Given training data and a target column to predict, H2O Driverless AI produces an end-to-end pipeline tuned for high predictive performance (and/or high interpretability) for general classification and regression tasks. The pipeline has only one purpose: to take a test set, row by row, and turn its feature values into predictions.

A typical pipeline creates dozens or even hundreds of derived features from the user-given dataset. Those transformations are often based on precomputed lookup tables and parameterized mathematical operations that were selected and optimized during training. It then feeds all these derived features to one or several machine learning algorithms such as linear models, deep learning models, or gradient boosting models (and several more derived models). If there are multiple models, then their output is post-processed to form the final prediction (either probabilities or target values). The pipeline is a directed acyclic graph.

It is important to note that the training dataset is processed as a whole for better results (e.g., aggregate statistics). For scoring, however, every row of the test dataset must be processed independently to mimic the actual production scenario.

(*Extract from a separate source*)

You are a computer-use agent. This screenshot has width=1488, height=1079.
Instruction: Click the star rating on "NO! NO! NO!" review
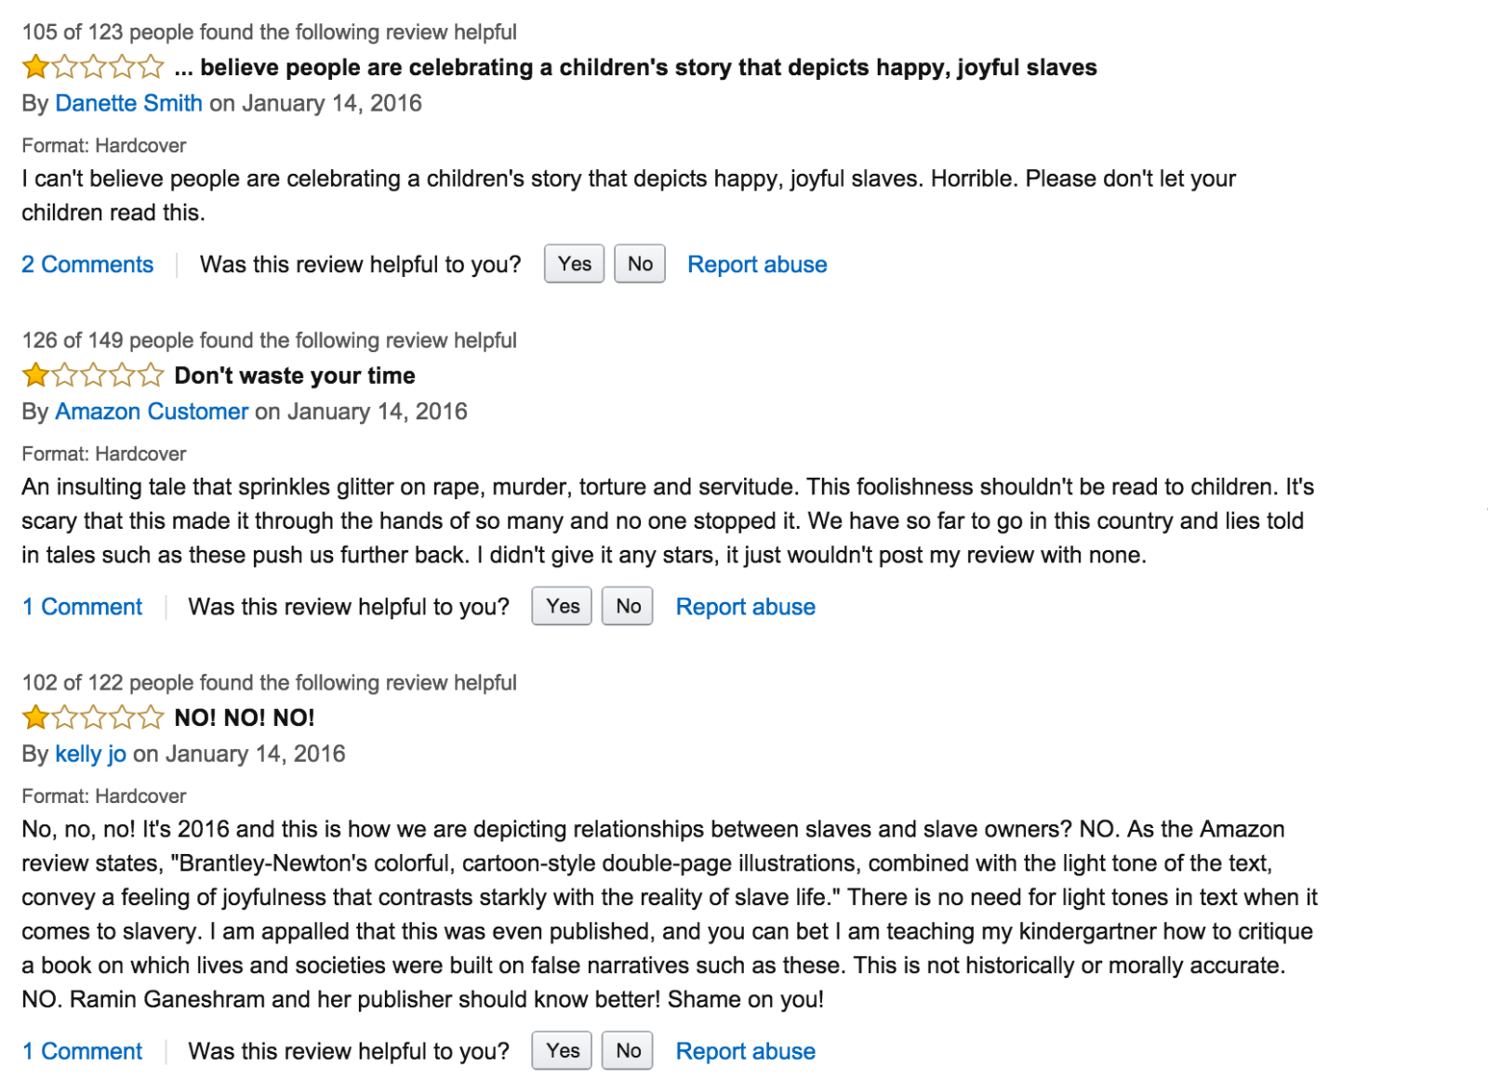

To facilitate deployment to various production environments, there are multiple ways to obtain predictions from a completed Driverless AI experiment, either from the GUI, from the R or Python client API, or from a standalone pipeline.

GUI

  • Score on Another Dataset - Convenient, parallelized, ideal for imported data

  • Download Predictions - Available if a test set was provided during training

  • Deploy - Creates an Amazon Lambda endpoint (more endpoints coming soon)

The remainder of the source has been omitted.